• _DIRECTION_
Swap "wishlist" for "favorites" in the data from the line with "This screenshot has" through the end of the data, and reproduce only those lines with everything else unchanged. Omit the pictures from your answer.

Data on finding visible targets:
________________________

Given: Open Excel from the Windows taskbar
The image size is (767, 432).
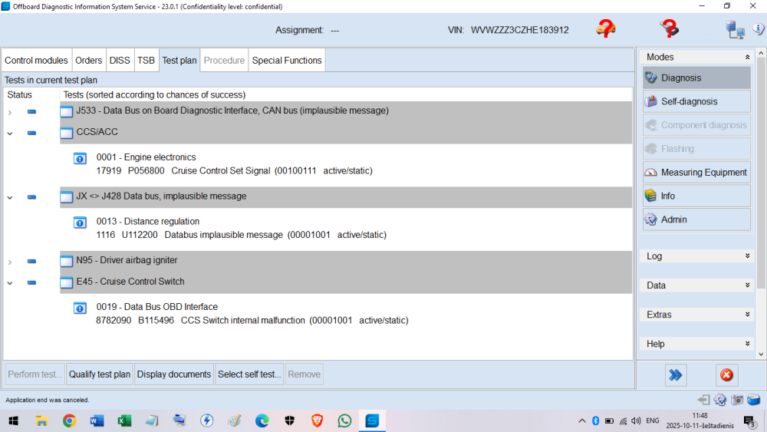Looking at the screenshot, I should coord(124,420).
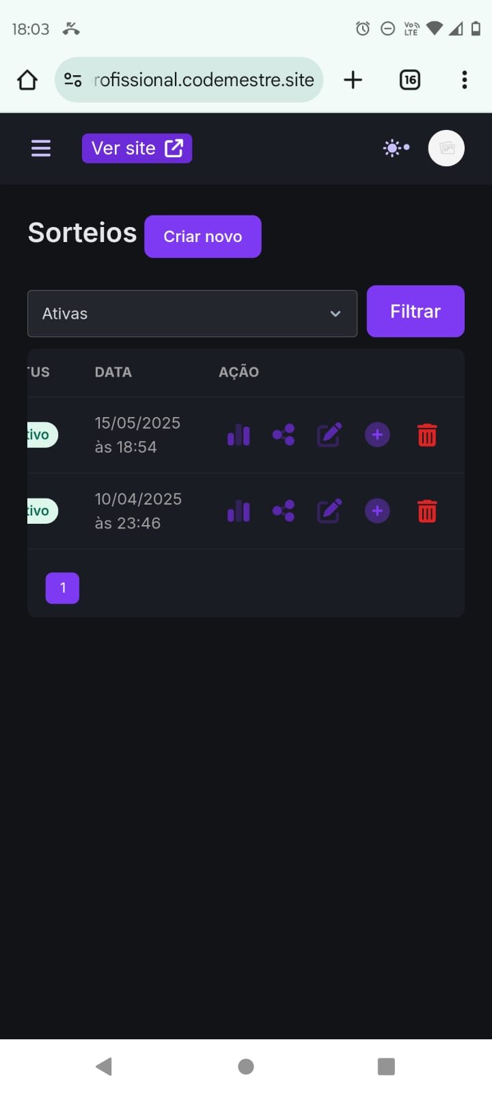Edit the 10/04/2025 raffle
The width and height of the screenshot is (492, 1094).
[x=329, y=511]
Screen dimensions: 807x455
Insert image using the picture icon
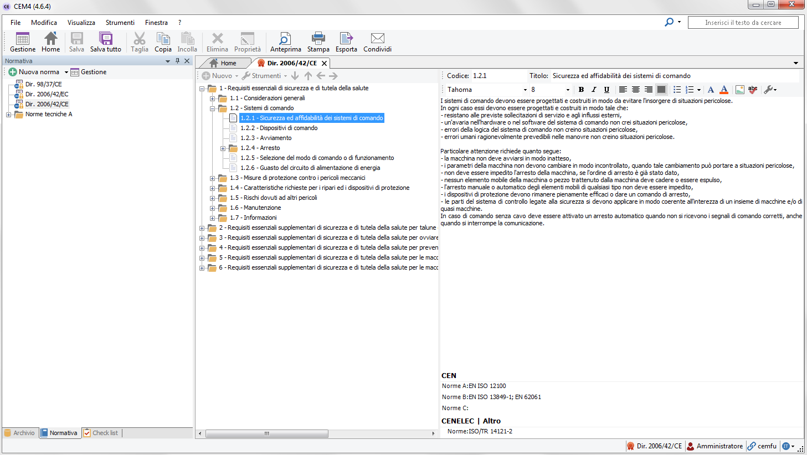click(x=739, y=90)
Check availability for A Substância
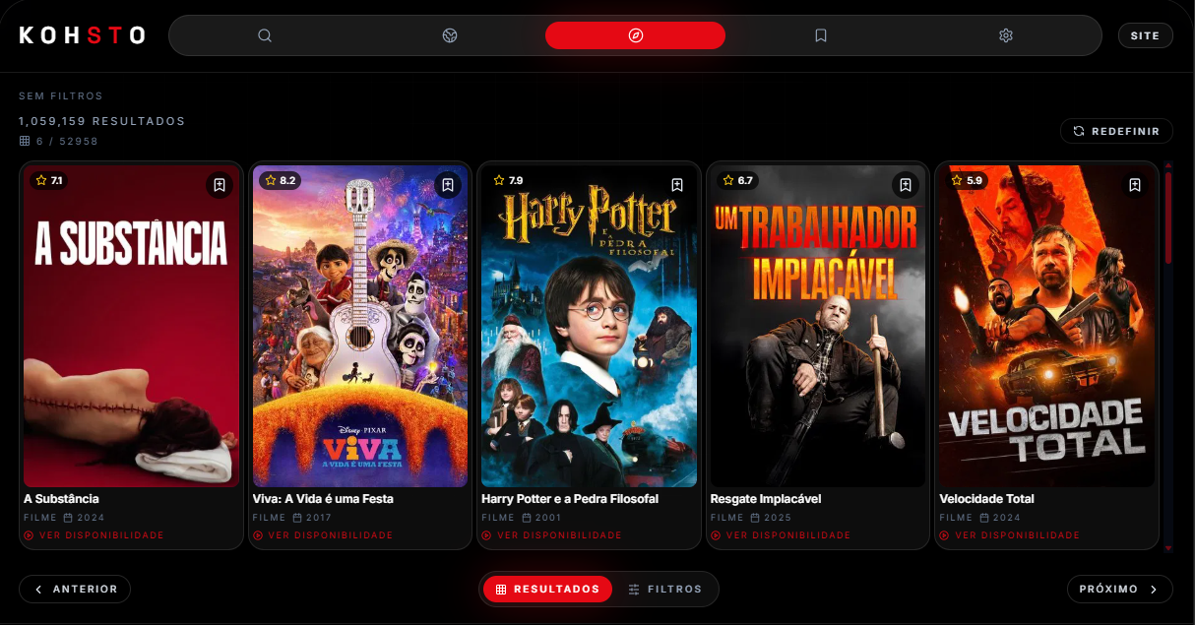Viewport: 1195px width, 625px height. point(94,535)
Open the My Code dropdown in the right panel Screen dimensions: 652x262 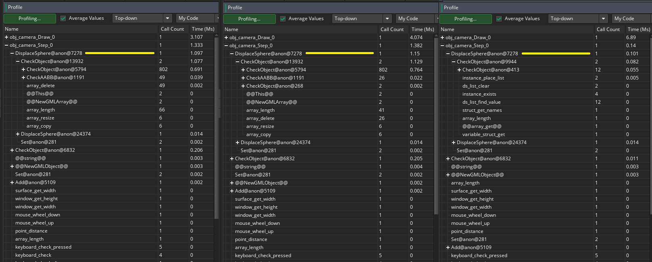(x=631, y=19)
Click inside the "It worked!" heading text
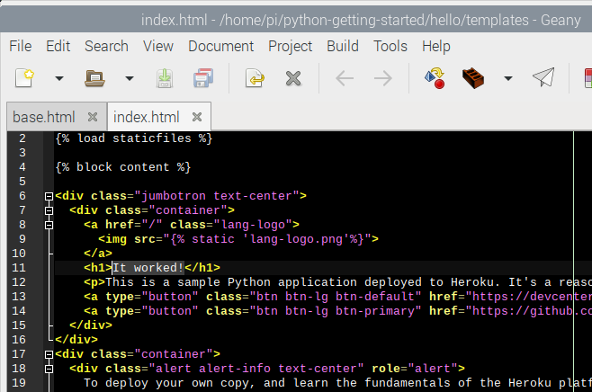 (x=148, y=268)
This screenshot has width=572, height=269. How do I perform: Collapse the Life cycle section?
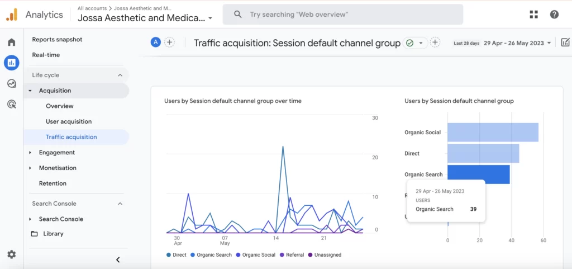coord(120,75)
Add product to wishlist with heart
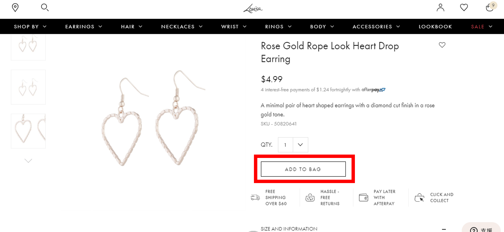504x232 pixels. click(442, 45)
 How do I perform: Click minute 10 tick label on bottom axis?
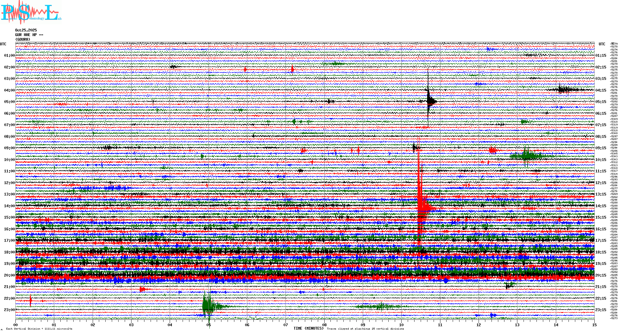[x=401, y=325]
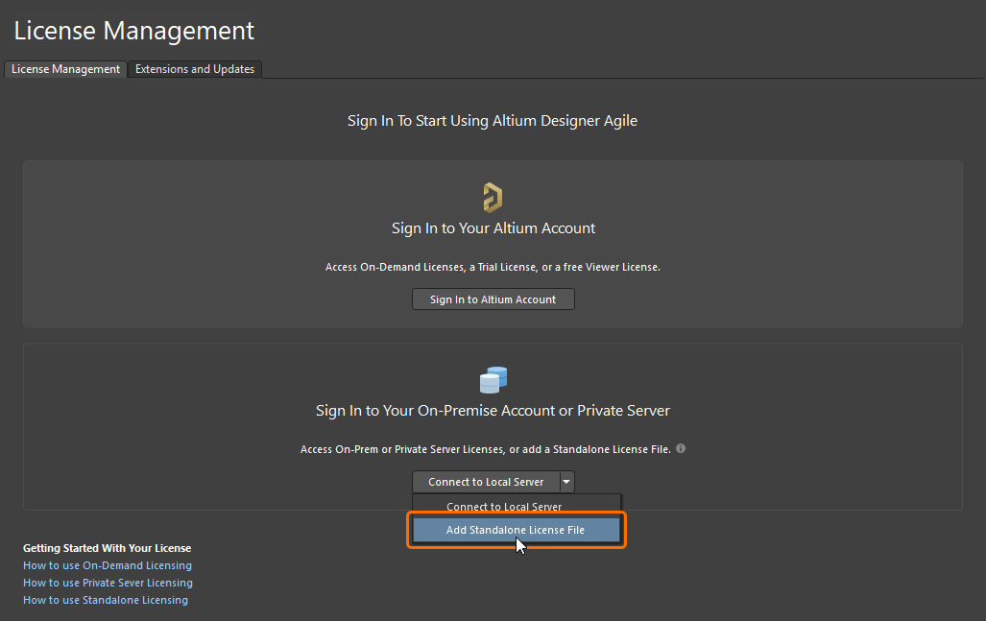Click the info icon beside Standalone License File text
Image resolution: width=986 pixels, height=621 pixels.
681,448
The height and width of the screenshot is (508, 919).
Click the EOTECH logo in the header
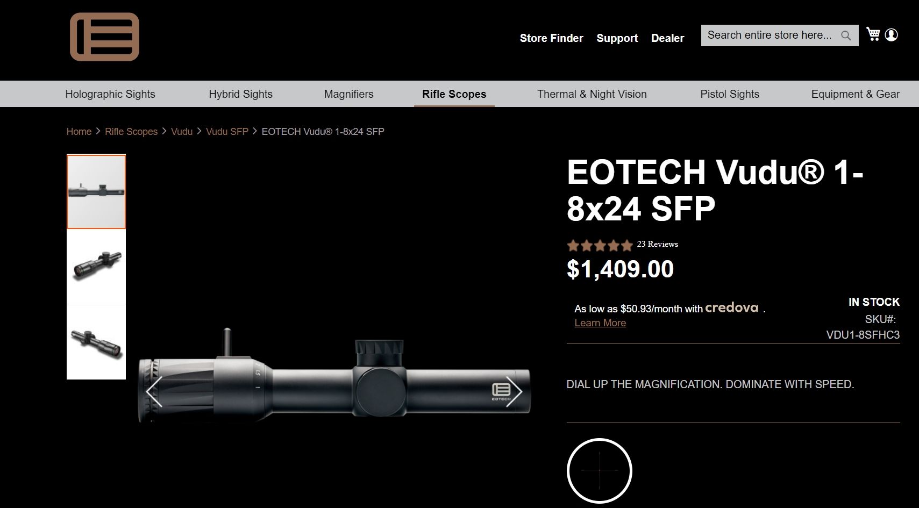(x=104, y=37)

________________________

• _WORKED ANSWER_
This screenshot has width=572, height=269. How do I perform: Collapse the Life cycle section?
coord(120,75)
Add product to favorites with heart
504x232 pixels. click(442, 45)
 How do I perform: Click minute 10 tick label on bottom axis?
[x=401, y=325]
Click the info icon beside Standalone License File text
Image resolution: width=986 pixels, height=621 pixels.
681,448
The height and width of the screenshot is (508, 919).
Click the EOTECH logo in the header
(x=104, y=37)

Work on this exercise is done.